EU
to move in different speeds despite Polish reservations
Text
of the Rome Declaration says countries will move in the same
direction but ‘at different paces and intensity.’
By FLORIAN
EDER 3/25/17, 3:38 PM CET Updated 3/25/17, 4:54 PM CET
ROME — The EU will
move on with further integration without always waiting for the
stragglers, European leaders pledged in Rome Saturday.
“We will act
together, at different paces and intensity where necessary, while
moving in the same direction,” the declaration signed by EU leaders
on the 60th anniversary said.
It added that this
would happen “as we have done in the past, in line with the
Treaties and keeping the door open to those who want to join later,”
a move to accommodate criticism most articulately voiced by Polish
Prime Minister Beata Szydło.
German Chancellor
Angela Merkel echoed the softeners in the text when she told
reporters that “we want to get in the same direction” but spoke
of a multi-speed EU as a reality: “A Europe of different speeds
doesn’t mean that it’s not a common Europe,” she said after the
ceremony.
Luxemburgish Prime
Minister Xavier Bettel told AP that he “preferred a two speed
Europe to a cul-de-sac and no speed at all.” The two-speed idea, he
claimed, was originally one by the benelux countries. “We in
Benelux were alone at the beginning, but then one country after other
joined because we saw that certain countries took us as hostages,”
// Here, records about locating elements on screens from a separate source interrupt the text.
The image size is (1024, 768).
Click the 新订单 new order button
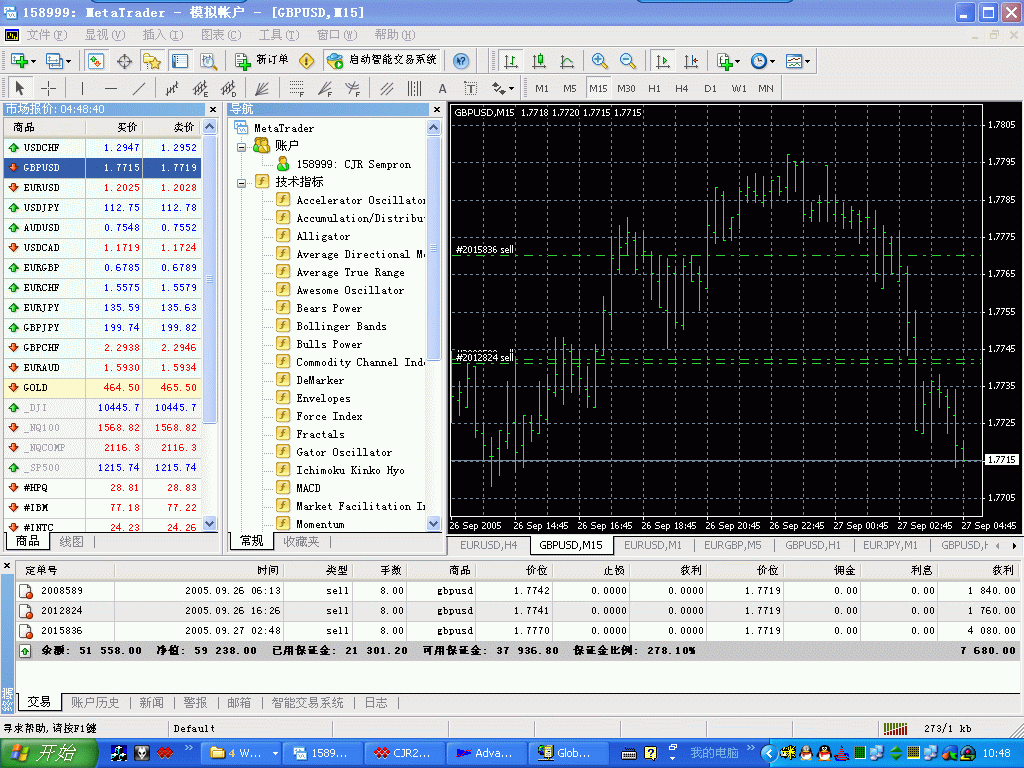click(x=262, y=60)
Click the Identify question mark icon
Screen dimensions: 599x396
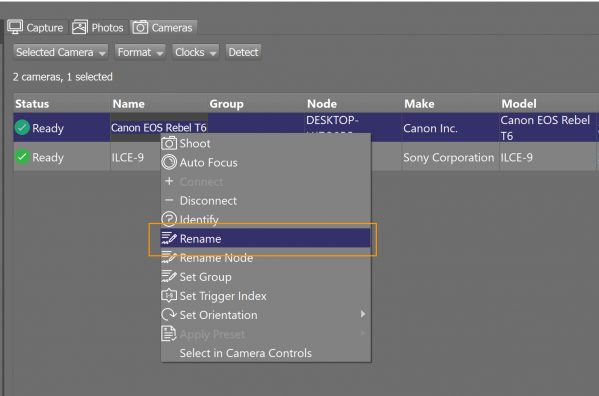point(169,219)
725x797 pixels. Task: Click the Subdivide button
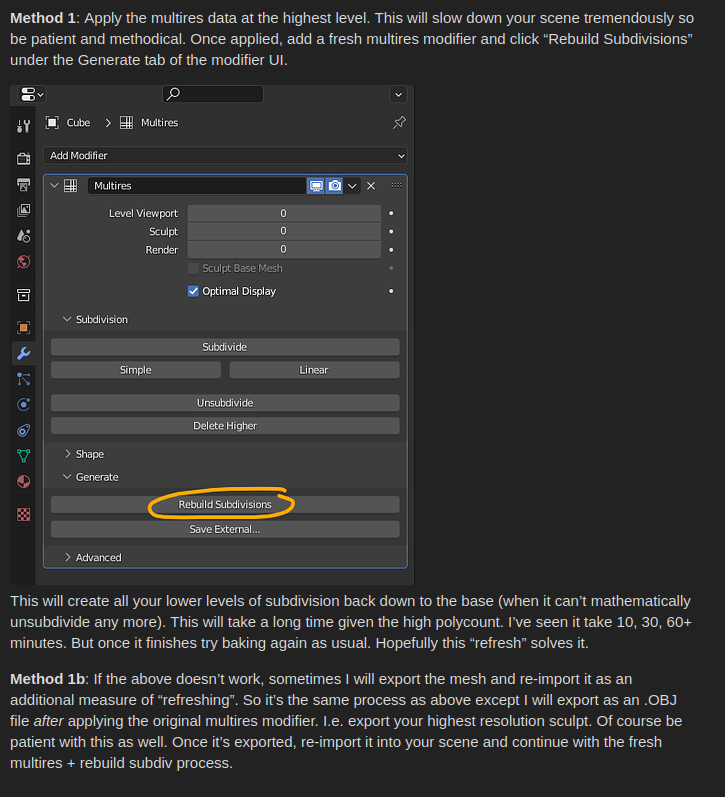225,347
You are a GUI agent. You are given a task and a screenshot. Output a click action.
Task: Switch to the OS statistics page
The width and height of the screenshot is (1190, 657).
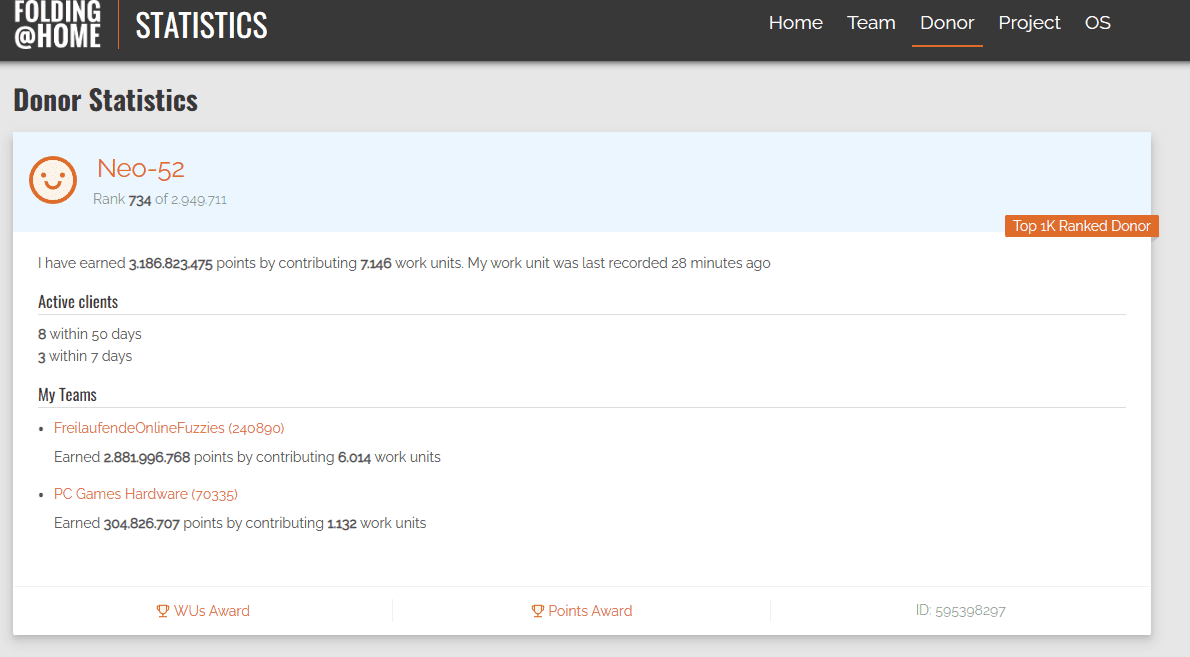(x=1097, y=23)
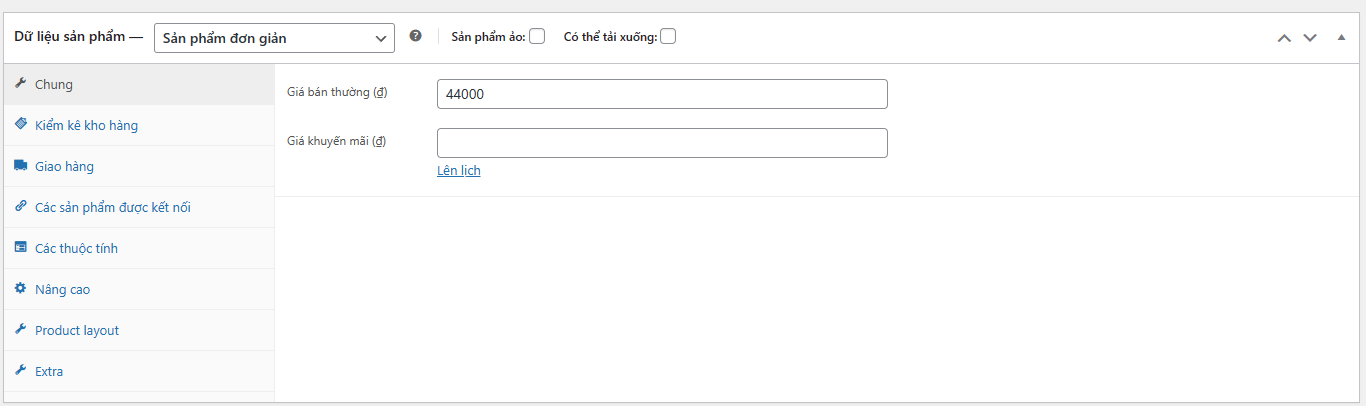Move the panel down with the down chevron
The width and height of the screenshot is (1366, 406).
pyautogui.click(x=1310, y=38)
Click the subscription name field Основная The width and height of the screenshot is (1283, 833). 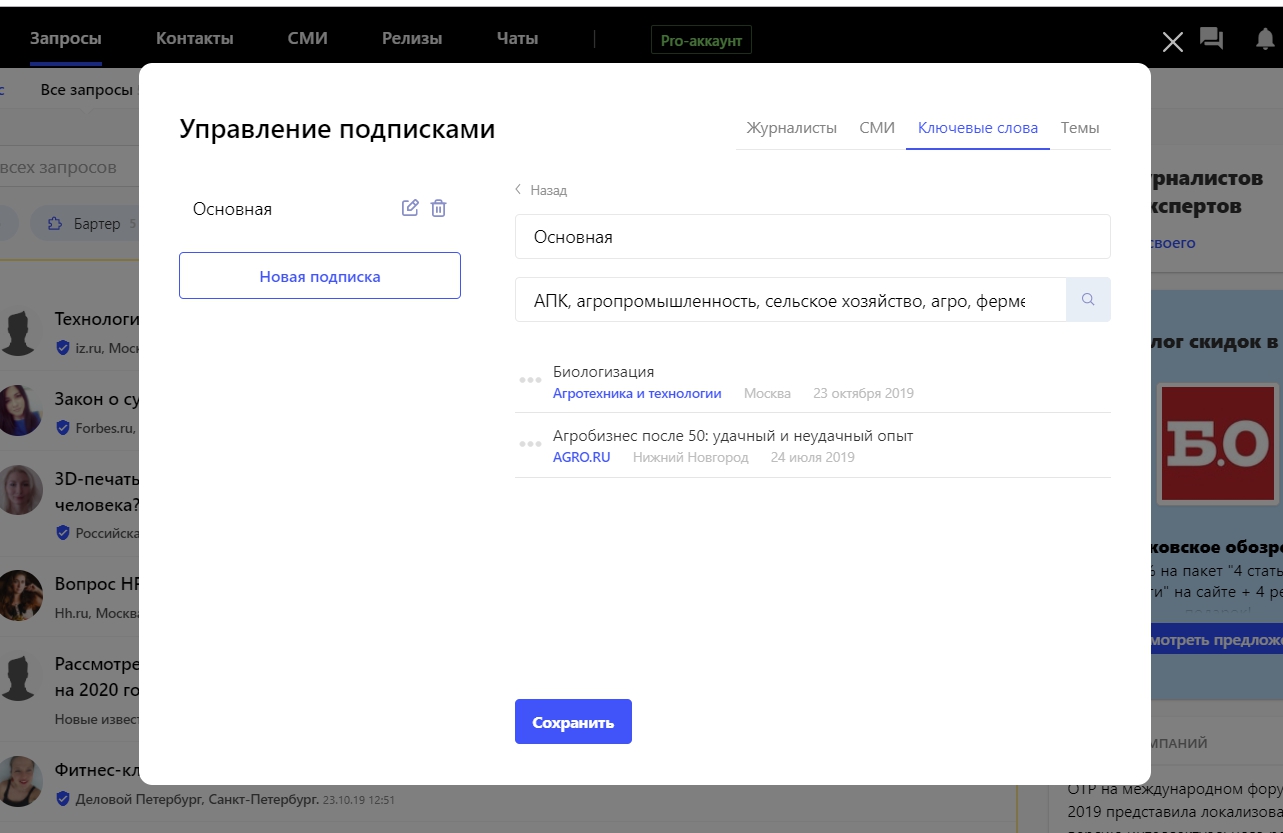pyautogui.click(x=812, y=237)
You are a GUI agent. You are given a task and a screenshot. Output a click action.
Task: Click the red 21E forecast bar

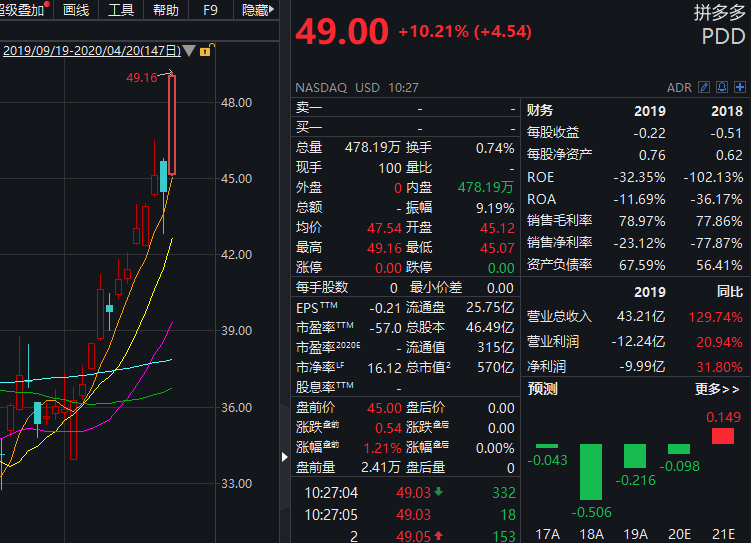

he said, implicitly referring to Poland’s unsuccessful fight
against Council president Donald Tusk’s reappointment earlier this
month.
Tusk called for
those unhappy to work constructively together. “Today it is not
enough to call for unity and to protest against multiple speeds,”
he said in a speech in front of the 27 EU leaders (minus Britain’s
Theresa May who is busy writing a letter to formally trigger Article
50 that will be delivered in Brussels on Wednesday).
European Commission
President Jean-Claude Juncker, European Parliament President Antonio
Tajani, Italy's Prime Minister Paolo Gentiloni, European Council
President Donald Tusk and Malta's
“It is much more
important that we all respect our common rules such as human rights
and civil liberties, freedom of speech and freedom of assembly,
checks and balances, and the rule of law,” Tusk said, referring to
his home Poland and echoing repeated calls by the European commission
for the Warsaw government to respect judicial independence.
“Europe as a
political entity will either be united, or will not be at all,”
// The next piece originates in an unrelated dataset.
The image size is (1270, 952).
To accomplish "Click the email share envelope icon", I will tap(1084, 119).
Tusk said, adding that “the unity of Europe is not a bureaucratic
model. It is a set of common values and democratic standards.”
The summit marked
the signature of the Treaties of Rome in 1957, which Commission
president Jean-Claude Juncker praised as having “sealed our Union
forevermore”. He said the people in the room should be proud of
having seen decades of peace on the EU’s territory.
“After so many
wars, so many battles — why are we not proud of this? Because it
wasn’t our generation but our predecessors?”, Juncker said.
Tusk drew more
concrete lessons from history. “Today in Rome we are renewing the
unique alliance of free nations,” Tusk said. The “great
predecessors” of today’s leaders “at that time did not discuss
multiple speeds, they did not devise exits, but despite all the
tragic circumstances of the recent history, they placed all their
faith in the unity of Europe,” Tusk said.